* _Your objective_:
The lines from the start of the records below through the line containing "has width=1258, height=591." are to be copied exactly, both ends included, with nothing added.

* _Source records_:
###
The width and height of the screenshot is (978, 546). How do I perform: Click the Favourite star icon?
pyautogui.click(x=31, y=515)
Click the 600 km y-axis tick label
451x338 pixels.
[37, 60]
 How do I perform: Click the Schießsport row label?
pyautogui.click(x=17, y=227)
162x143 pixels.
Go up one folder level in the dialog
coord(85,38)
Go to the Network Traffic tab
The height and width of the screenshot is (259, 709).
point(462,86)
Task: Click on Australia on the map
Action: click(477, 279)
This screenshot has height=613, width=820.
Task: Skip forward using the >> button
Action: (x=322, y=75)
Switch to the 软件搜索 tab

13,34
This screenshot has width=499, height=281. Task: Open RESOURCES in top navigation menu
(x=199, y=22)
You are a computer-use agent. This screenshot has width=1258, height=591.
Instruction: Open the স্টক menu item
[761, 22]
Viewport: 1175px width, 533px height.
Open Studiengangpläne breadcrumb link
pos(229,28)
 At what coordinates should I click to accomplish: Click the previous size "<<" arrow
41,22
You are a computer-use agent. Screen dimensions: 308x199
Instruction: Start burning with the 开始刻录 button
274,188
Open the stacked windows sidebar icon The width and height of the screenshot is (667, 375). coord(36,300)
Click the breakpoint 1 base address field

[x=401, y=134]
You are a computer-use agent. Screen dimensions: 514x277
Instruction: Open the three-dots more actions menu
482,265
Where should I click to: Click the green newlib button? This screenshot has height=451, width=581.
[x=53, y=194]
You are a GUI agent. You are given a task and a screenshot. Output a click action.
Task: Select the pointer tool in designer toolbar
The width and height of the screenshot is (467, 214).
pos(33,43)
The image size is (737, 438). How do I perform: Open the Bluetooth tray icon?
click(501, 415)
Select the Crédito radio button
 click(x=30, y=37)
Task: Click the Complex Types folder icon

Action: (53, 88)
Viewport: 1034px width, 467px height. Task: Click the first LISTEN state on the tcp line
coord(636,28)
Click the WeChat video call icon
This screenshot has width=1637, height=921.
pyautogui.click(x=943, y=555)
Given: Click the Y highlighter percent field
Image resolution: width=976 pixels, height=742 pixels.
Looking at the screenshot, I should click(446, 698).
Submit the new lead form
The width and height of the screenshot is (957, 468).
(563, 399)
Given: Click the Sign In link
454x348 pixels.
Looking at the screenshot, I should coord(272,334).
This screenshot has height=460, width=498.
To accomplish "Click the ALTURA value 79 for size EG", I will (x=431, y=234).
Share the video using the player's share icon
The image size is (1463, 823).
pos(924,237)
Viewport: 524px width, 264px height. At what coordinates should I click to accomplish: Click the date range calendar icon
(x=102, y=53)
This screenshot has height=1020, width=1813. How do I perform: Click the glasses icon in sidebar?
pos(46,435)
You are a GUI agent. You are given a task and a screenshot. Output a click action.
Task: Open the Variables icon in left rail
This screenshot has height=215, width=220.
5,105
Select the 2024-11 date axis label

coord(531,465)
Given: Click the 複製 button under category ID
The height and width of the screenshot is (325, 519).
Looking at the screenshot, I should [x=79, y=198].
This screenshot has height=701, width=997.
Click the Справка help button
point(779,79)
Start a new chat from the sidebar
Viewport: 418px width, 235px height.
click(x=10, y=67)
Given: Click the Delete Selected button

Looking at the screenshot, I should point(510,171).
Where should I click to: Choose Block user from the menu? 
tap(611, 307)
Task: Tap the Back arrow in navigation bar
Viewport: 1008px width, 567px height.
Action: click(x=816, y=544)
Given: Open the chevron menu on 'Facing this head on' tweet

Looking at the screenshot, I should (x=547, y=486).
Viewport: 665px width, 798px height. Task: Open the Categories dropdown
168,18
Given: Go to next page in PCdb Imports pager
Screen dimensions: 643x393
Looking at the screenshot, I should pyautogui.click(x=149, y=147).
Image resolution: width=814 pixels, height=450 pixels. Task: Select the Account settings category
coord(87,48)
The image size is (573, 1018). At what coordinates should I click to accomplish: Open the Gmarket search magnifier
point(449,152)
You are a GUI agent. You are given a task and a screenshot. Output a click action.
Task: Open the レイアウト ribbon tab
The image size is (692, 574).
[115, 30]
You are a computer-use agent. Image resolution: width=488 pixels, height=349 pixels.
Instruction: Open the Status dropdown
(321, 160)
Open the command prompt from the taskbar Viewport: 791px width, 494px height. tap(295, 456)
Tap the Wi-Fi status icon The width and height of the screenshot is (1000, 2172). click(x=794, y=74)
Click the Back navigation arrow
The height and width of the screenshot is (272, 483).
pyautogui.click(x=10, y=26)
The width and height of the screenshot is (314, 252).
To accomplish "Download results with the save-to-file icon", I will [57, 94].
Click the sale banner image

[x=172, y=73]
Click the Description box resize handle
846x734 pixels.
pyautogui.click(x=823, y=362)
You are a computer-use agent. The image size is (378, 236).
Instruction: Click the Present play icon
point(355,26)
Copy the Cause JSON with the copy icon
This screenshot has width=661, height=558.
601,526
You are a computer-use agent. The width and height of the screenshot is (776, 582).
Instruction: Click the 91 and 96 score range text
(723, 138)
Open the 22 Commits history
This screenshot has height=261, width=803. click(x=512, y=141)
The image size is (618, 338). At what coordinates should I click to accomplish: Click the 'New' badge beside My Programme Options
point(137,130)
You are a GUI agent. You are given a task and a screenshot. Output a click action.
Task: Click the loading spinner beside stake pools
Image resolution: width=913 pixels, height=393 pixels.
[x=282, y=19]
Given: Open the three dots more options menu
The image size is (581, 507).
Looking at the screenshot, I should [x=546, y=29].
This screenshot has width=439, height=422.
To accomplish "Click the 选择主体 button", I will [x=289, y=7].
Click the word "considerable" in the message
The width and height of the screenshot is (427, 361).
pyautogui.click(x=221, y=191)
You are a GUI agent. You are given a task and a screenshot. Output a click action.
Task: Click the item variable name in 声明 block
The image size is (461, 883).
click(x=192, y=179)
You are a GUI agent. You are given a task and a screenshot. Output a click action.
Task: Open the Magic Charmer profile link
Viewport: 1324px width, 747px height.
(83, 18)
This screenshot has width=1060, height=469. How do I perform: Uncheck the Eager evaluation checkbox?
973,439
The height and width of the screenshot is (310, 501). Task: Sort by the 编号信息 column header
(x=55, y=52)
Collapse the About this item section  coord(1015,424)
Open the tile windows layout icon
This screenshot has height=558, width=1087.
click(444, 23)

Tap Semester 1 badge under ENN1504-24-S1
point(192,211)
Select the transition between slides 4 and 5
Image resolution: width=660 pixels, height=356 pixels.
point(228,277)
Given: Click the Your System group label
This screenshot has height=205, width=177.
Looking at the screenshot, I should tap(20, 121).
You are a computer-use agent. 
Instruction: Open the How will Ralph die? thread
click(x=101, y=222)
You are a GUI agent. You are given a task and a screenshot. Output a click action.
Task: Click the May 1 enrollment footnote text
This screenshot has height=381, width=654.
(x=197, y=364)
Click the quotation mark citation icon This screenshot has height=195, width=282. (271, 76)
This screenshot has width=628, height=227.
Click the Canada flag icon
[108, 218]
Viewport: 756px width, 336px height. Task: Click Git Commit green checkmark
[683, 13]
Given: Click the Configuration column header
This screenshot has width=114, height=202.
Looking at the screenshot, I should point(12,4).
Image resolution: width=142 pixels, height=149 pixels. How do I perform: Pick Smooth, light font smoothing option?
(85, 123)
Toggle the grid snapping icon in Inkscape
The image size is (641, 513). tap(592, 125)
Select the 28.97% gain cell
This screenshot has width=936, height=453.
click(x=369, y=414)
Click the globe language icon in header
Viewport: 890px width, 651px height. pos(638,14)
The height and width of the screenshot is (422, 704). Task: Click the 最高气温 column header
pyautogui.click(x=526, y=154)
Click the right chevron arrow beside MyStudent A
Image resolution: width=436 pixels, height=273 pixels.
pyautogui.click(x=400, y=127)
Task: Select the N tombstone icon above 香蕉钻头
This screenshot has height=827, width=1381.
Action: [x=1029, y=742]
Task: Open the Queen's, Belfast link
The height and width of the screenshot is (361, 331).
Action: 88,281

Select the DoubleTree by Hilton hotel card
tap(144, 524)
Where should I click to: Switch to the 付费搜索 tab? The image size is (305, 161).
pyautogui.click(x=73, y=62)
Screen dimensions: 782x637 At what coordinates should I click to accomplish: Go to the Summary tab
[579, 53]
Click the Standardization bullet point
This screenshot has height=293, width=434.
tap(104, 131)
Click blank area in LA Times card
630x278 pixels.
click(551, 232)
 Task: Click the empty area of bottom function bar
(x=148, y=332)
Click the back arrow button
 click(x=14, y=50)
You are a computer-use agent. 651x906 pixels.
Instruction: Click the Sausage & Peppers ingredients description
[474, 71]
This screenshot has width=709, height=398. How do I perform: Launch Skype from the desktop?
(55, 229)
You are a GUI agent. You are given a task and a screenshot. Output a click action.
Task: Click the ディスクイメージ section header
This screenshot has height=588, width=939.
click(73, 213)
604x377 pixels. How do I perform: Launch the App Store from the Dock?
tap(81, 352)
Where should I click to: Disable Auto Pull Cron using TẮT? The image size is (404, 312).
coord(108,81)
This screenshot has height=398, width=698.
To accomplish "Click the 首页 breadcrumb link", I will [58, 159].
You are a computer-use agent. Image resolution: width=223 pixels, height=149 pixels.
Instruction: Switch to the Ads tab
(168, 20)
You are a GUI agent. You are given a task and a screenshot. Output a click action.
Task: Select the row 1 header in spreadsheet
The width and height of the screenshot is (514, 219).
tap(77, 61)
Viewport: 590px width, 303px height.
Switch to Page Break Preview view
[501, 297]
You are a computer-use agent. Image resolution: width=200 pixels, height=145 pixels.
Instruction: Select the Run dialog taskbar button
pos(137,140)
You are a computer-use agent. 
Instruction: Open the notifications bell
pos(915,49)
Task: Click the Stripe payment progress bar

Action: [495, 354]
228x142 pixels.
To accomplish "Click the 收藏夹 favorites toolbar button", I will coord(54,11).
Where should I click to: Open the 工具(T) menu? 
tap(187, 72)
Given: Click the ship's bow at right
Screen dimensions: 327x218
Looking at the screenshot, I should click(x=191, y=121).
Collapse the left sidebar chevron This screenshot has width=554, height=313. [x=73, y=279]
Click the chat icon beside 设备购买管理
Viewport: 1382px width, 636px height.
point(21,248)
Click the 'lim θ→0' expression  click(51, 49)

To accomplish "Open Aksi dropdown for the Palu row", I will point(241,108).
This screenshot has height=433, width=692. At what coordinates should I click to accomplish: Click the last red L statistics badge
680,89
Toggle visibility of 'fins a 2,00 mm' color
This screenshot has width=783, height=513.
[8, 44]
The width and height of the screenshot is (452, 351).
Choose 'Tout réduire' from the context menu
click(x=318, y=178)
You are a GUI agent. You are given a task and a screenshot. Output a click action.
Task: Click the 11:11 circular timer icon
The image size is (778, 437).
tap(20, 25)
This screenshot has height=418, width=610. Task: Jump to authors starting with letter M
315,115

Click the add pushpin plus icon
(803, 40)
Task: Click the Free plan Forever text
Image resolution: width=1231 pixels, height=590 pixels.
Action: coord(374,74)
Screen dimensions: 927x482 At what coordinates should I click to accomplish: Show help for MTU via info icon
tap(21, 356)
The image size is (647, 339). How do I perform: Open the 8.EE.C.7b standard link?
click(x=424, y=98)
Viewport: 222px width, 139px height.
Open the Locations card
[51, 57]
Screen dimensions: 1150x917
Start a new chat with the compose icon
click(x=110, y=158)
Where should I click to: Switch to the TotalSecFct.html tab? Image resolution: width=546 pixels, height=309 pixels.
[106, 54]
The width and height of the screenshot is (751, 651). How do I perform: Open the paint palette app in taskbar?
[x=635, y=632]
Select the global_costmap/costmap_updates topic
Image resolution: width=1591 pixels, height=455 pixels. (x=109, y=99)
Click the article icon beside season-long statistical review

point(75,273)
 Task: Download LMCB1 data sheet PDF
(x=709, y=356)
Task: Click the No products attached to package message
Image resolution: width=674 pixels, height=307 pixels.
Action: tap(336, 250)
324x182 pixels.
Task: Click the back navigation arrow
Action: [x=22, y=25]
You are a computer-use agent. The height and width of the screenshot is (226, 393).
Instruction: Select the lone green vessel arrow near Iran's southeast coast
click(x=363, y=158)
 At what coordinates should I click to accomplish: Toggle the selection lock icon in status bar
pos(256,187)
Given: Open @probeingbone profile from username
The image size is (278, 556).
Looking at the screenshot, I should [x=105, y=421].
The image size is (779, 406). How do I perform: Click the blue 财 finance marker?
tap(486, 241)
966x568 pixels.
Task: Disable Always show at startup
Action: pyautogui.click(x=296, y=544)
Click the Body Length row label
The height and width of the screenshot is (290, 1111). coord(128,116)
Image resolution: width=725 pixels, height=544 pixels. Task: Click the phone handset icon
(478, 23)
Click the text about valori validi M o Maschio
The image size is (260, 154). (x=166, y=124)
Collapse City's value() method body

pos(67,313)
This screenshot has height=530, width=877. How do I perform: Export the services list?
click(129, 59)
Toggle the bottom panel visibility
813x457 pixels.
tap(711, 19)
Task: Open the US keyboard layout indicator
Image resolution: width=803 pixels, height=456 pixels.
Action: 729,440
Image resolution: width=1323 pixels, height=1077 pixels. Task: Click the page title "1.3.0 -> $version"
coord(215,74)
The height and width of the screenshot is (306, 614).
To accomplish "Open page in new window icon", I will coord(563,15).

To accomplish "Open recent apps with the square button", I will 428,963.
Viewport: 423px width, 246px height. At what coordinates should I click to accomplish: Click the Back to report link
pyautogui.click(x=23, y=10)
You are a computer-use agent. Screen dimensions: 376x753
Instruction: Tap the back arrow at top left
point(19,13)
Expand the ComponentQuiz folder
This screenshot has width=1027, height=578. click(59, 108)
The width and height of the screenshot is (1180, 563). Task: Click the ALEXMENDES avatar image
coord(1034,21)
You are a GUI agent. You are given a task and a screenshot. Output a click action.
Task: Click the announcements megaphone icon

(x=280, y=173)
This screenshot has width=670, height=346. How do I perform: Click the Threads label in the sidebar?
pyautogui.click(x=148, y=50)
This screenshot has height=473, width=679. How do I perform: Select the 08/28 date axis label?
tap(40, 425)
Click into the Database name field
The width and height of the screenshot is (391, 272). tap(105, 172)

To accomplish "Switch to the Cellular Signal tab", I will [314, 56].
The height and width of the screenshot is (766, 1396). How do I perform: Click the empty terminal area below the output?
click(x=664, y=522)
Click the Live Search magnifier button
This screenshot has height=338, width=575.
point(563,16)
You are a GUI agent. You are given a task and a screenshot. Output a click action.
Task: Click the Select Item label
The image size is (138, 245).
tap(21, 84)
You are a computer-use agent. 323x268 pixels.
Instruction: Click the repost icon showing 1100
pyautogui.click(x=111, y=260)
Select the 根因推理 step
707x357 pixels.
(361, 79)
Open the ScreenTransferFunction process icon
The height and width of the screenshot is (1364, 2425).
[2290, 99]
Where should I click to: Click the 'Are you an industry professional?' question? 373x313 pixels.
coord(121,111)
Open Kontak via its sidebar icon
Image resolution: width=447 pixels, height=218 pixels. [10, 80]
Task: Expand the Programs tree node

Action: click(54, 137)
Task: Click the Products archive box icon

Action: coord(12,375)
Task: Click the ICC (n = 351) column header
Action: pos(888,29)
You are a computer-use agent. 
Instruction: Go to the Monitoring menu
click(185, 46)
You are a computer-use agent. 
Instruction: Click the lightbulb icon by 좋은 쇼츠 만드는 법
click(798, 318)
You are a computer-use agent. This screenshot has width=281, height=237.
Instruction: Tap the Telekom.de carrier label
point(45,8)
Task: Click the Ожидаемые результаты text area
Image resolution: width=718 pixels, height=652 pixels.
###
* _Expected answer_:
The width and height of the screenshot is (978, 546). How do I perform: Click the Favourite star icon?
pyautogui.click(x=31, y=515)
Click the 600 km y-axis tick label
451x338 pixels.
[37, 60]
 How do I perform: Click the Schießsport row label?
pyautogui.click(x=17, y=227)
162x143 pixels.
Go up one folder level in the dialog
coord(85,38)
Go to the Network Traffic tab
The height and width of the screenshot is (259, 709).
point(462,86)
Task: Click on Australia on the map
Action: click(477, 279)
This screenshot has height=613, width=820.
Task: Skip forward using the >> button
Action: (x=322, y=75)
Switch to the 软件搜索 tab

13,34
This screenshot has width=499, height=281. Task: Open RESOURCES in top navigation menu
(x=199, y=22)
You are a computer-use agent. This screenshot has width=1258, height=591.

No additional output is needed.